**Extracto seleccionado**.

Así preparo mis conversaciones en el Instituto Cervantes

Durante este año he tenido la oportunidad de conocer a gente inteligente y muy interesante. Así he preparado mis charlas con ellos.

14 de Diciembre.- Ayer fue la penúltima actividad de 2022 en el Instituto Cervantes de Viena. Mañana, con un concierto de guitarra, se cerrará la temporada.

Como supongo que, a estas alturas, saben todas las personas que me leen, formo parte del equipo de tres moderadores encargados de recibir a los autores que visitan Viena. Mis compañeros son el también escritor Justo Zamarro y la directora de la compañía de Soles del Sur, Aitana Vivó.

En mi caso, tengo que reconocer que, durante este 2022, me he acercado de esta manera a voces de la literatura en castellano que, quizá, no me hubiese parado a considerar con la misma profundidad sin estos pretextos.

Me gustaría explicar que yo me tomo mi trabajo de “interlocutor” todo lo en serio que uno se puede tomar estas cosas.

Cada charla es para mí como si fuera la primera.

ASÍ PREPARO MIS CHARLAS

Las preparo así:

El primer paso consiste en leer lo que se pueda del autor de que se trate. Luego está la documentación.

**Información proporcionada**.

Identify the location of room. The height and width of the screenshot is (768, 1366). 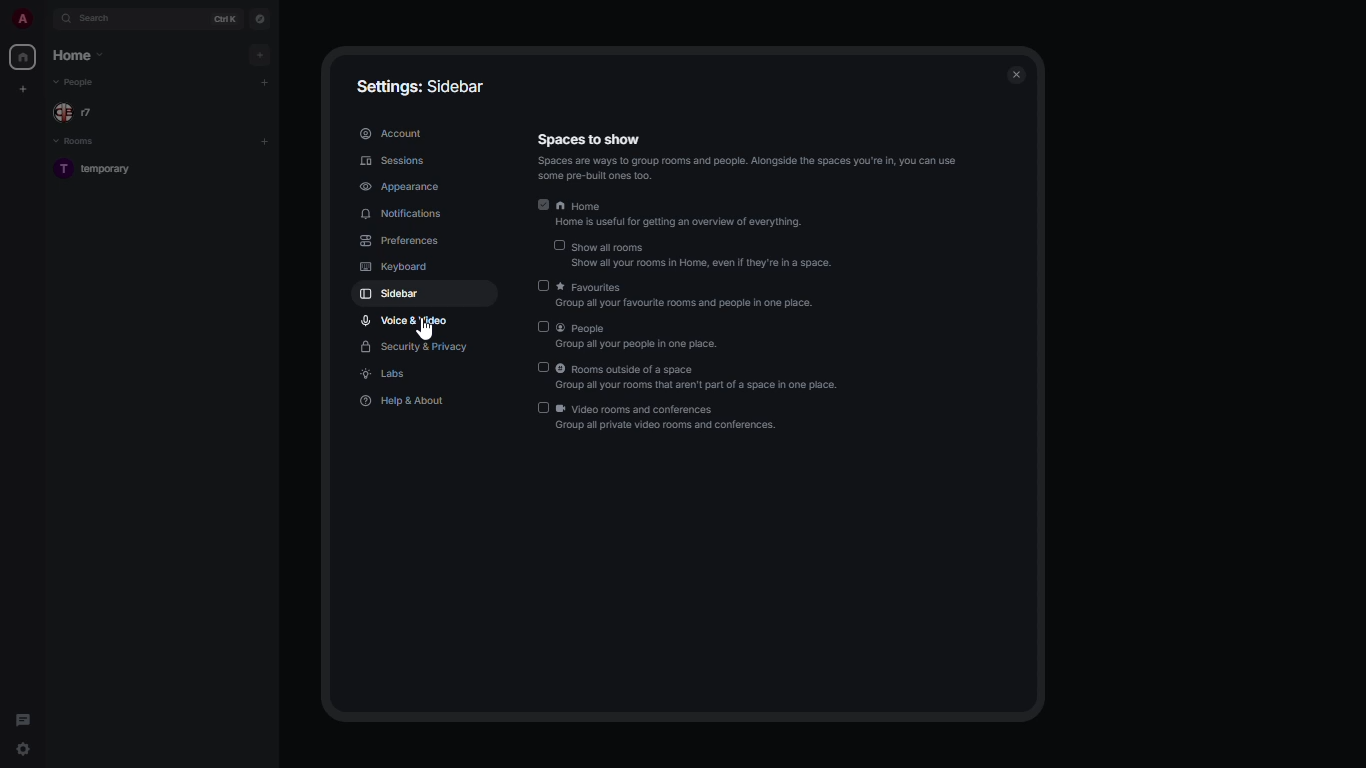
(100, 170). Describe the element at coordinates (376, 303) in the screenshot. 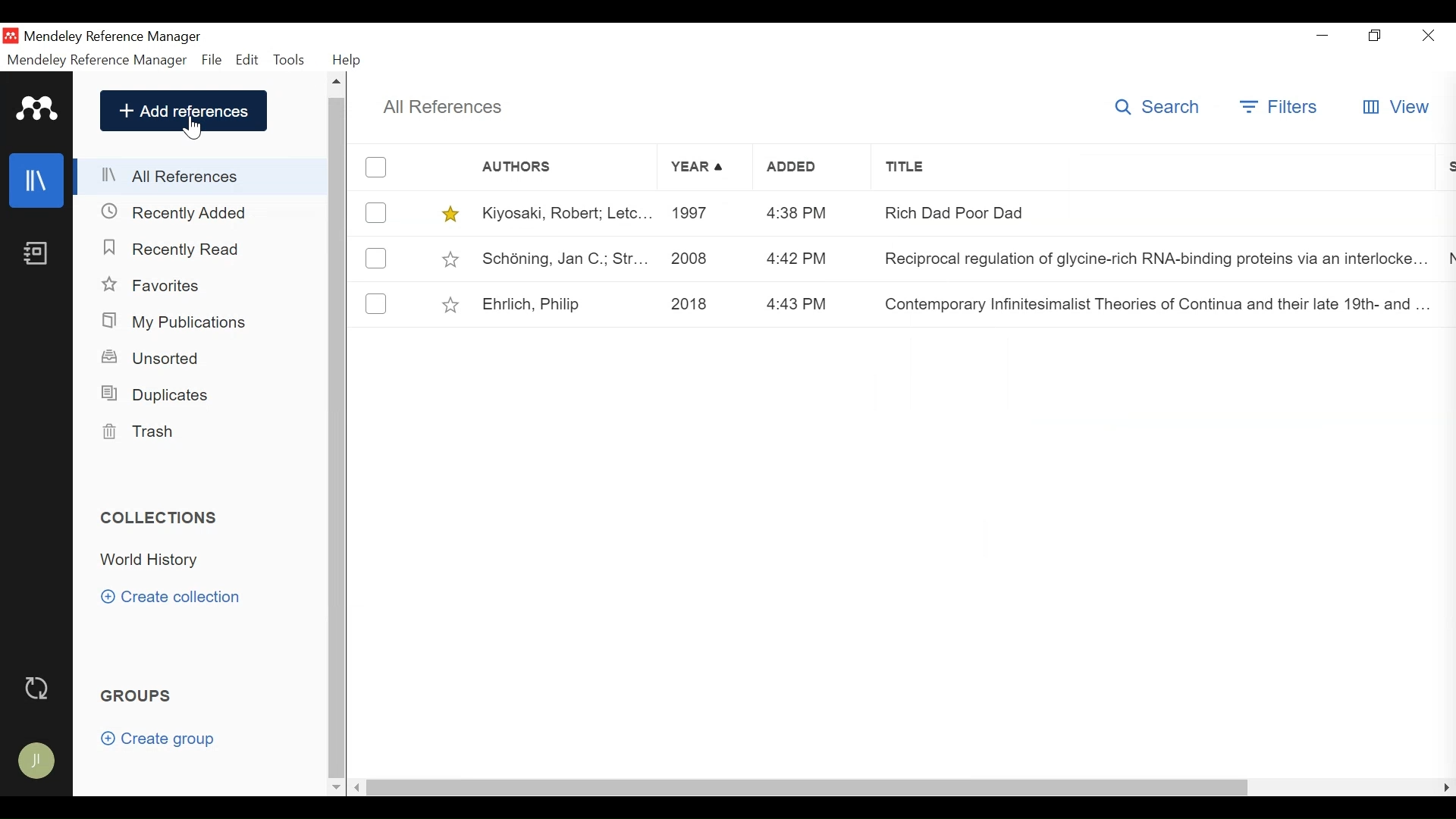

I see `(un)select` at that location.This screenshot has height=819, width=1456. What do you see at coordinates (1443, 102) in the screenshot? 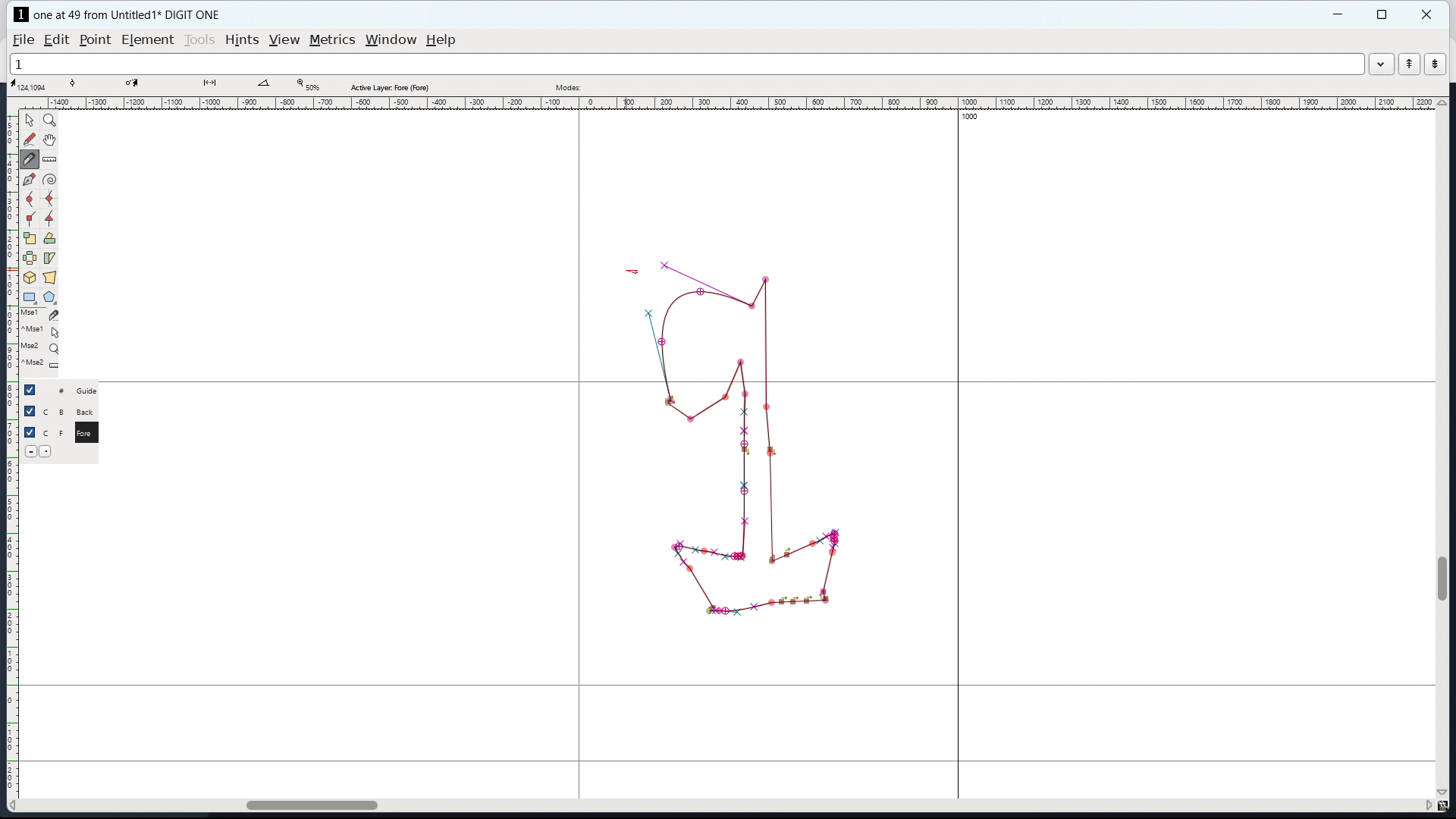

**Objetivos**.
a) Según el extracto, ¿con qué actividad se cerrará la temporada en el Instituto Cervantes de Viena?
b) Indica si cada afirmación coincide con el extracto y cita las palabras que lo deciden: (i) El equipo de moderadores está formado por tres personas. (ii) La actividad de ayer fue la última de 2022. (iii) El primer paso para preparar las charlas es la documentación.
c) Devuelve del extracto todo lo que va desde “Me gustaría explicar” hasta “está la documentación.”, sin cambios.

**Respuestas**.
a) Con un concierto de guitarra.

b)
(i) Sí: "formo parte del equipo de tres moderadores encargados de recibir a los autores que visitan Viena".
(ii) No: "Ayer fue la penúltima actividad de 2022 en el Instituto Cervantes de Viena".
(iii) No: "El primer paso consiste en leer lo que se pueda del autor de que se trate".

c)
Me gustaría explicar que yo me tomo mi trabajo de “interlocutor” todo lo en serio que uno se puede tomar estas cosas.

Cada charla es para mí como si fuera la primera.

ASÍ PREPARO MIS CHARLAS

Las preparo así:

El primer paso consiste en leer lo que se pueda del autor de que se trate. Luego está la documentación.